[Start of Listing]

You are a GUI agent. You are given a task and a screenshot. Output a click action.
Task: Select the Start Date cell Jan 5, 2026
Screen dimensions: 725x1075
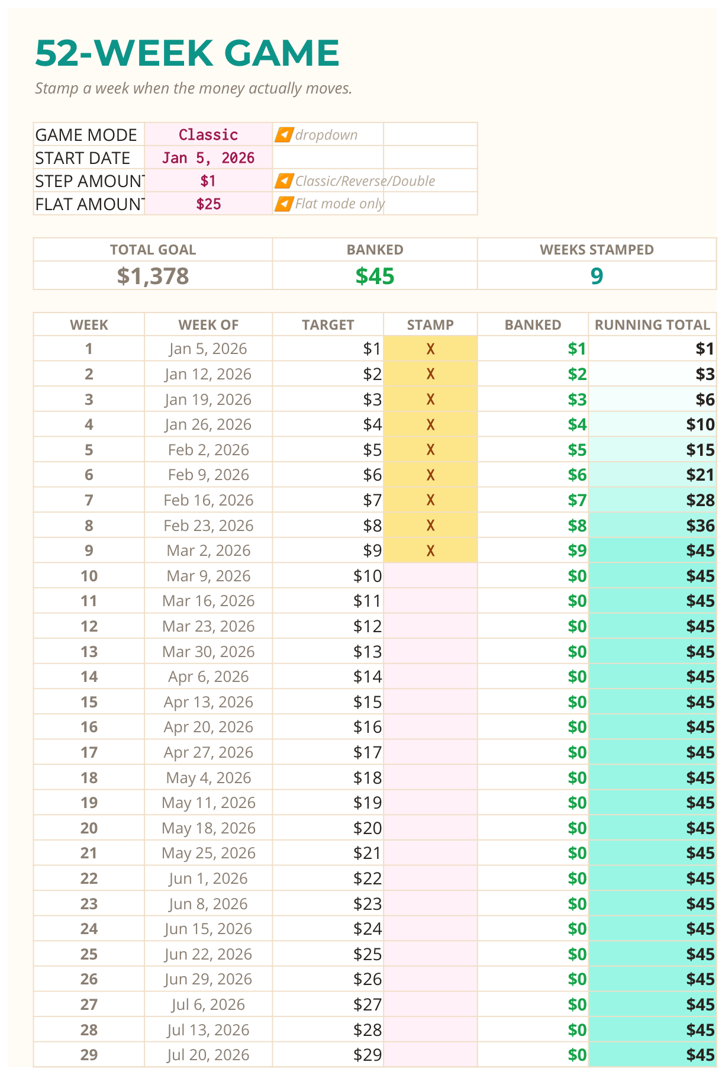pyautogui.click(x=208, y=158)
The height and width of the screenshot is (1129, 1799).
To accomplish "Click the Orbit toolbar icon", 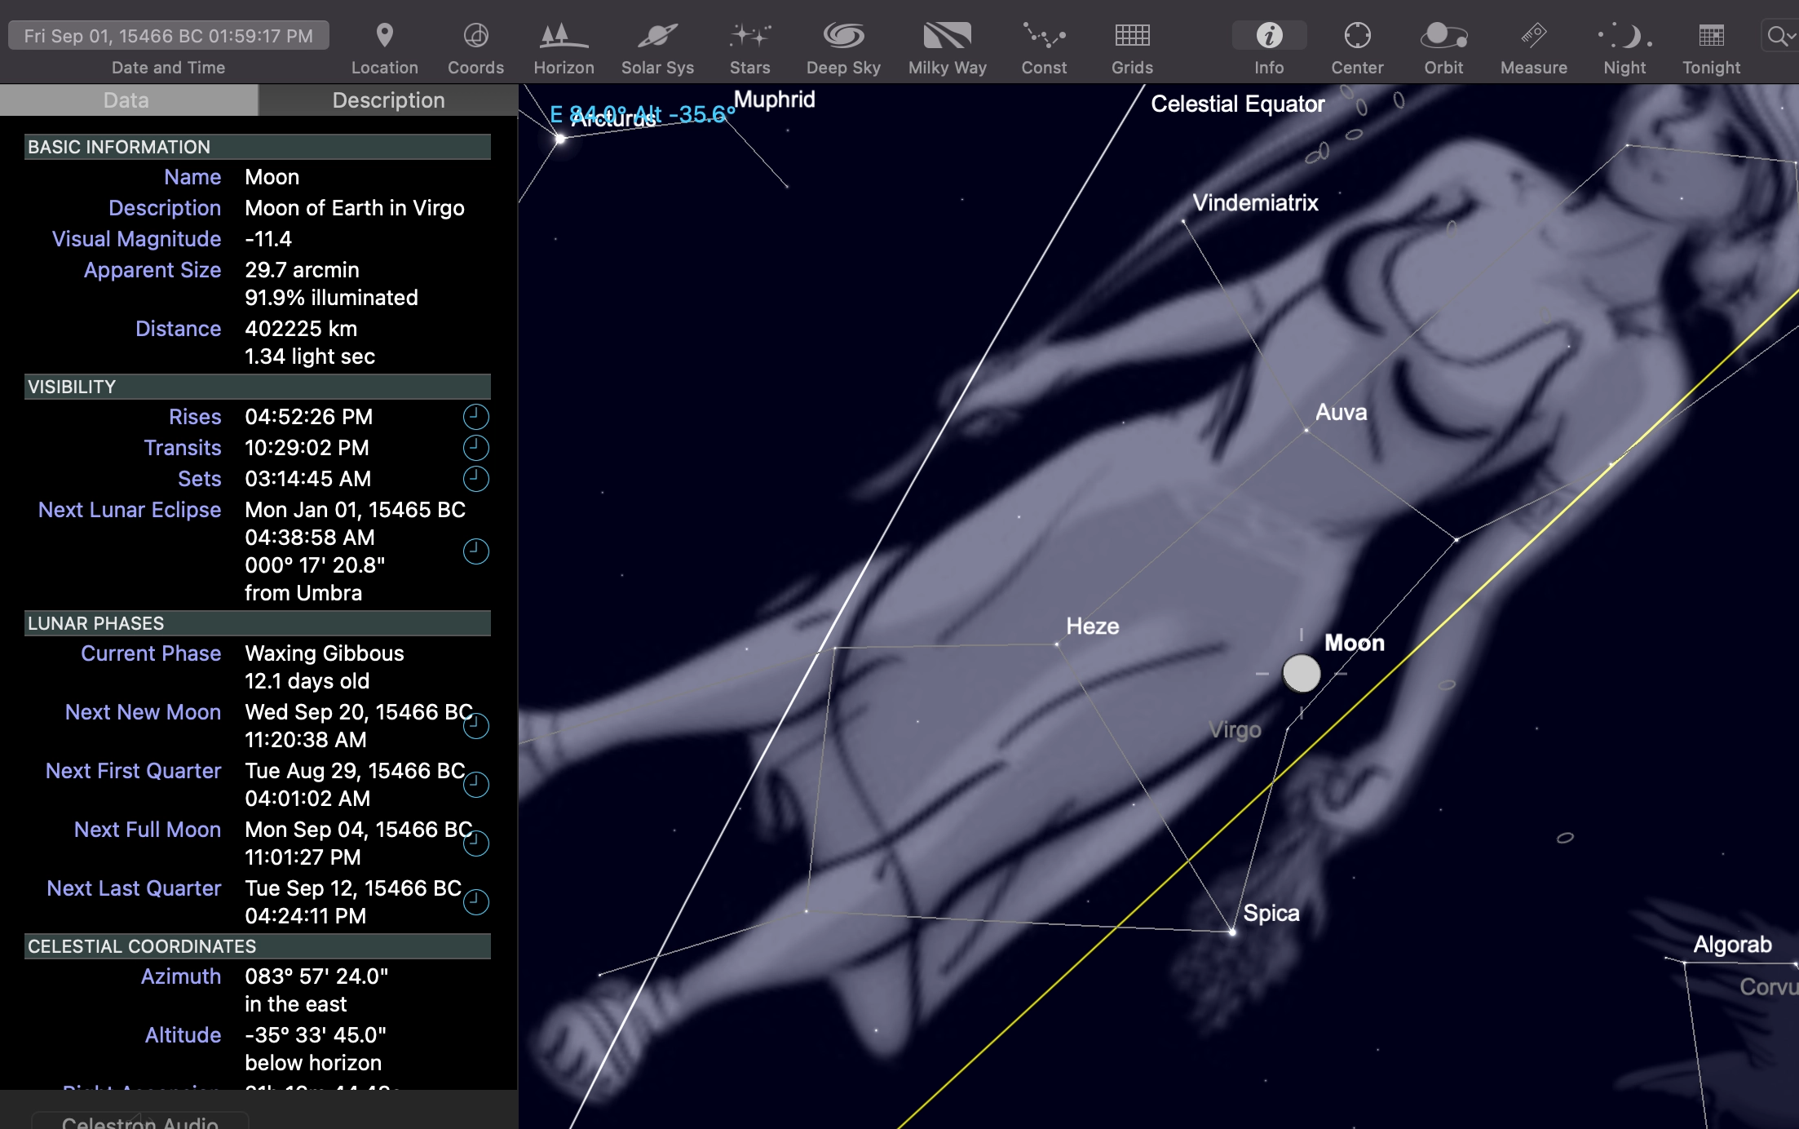I will coord(1443,36).
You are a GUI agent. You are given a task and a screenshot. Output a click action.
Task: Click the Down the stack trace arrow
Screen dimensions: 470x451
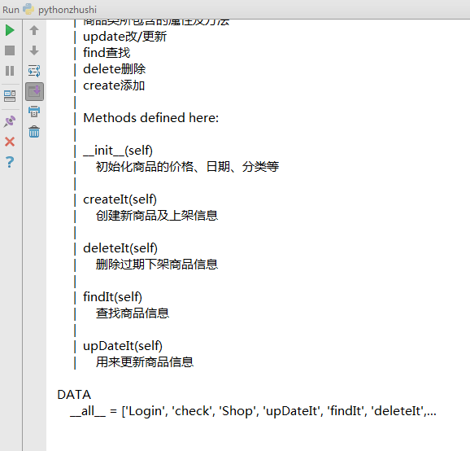click(34, 50)
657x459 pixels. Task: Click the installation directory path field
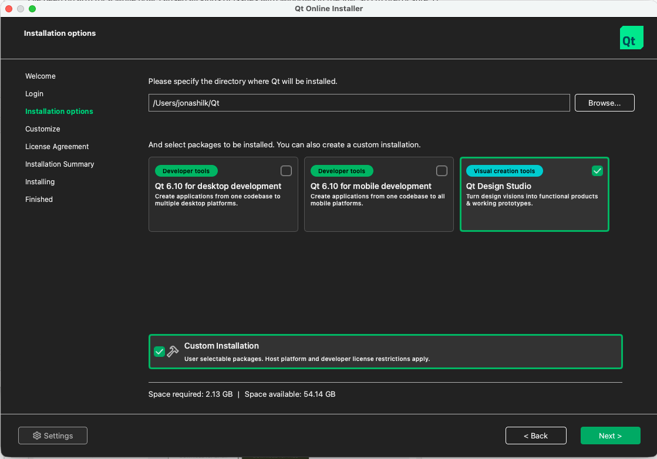pos(359,103)
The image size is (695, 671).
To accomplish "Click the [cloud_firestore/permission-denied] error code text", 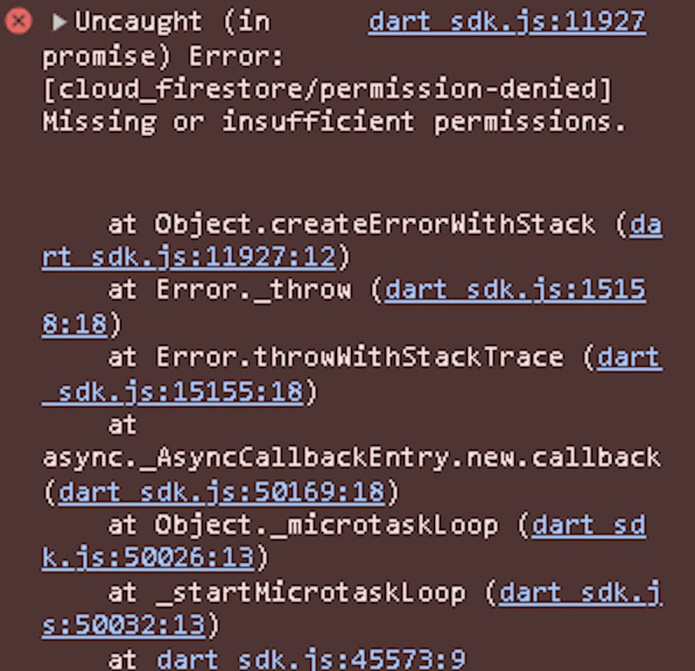I will [328, 89].
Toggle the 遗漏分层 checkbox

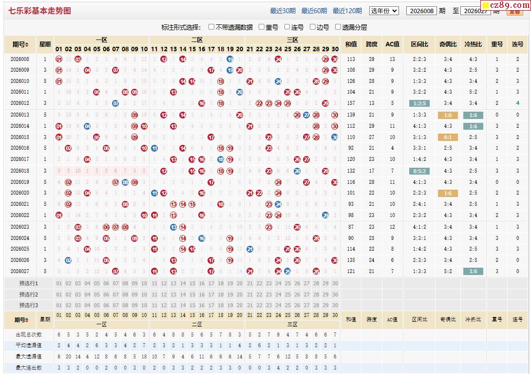(338, 27)
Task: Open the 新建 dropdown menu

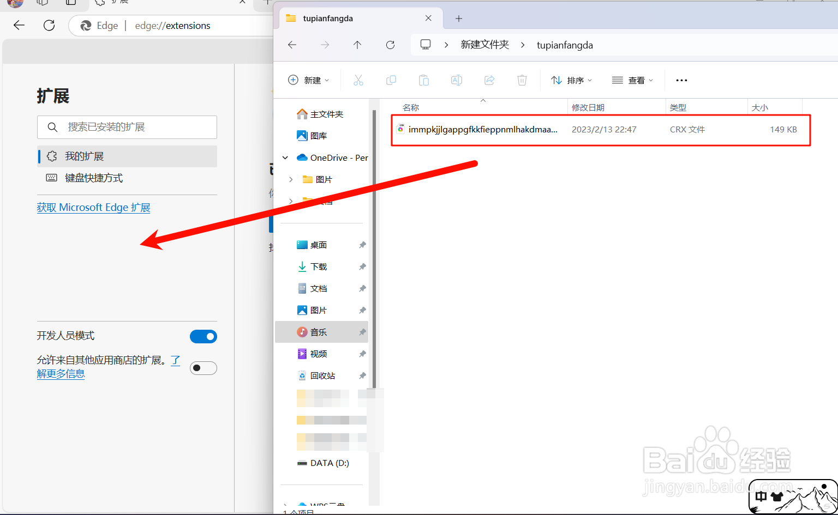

[End of Listing]

Problem statement ▸ Reproduce the rows starting with the line containing "Toggle the 遗漏分层 checkbox" and going on through the end of the rows, switching "dropdown menu" to "menu" and changing nothing else. Omit the pictures from your output.

Written solution ▸
Toggle the 遗漏分层 checkbox

(338, 27)
Task: Open the 新建 menu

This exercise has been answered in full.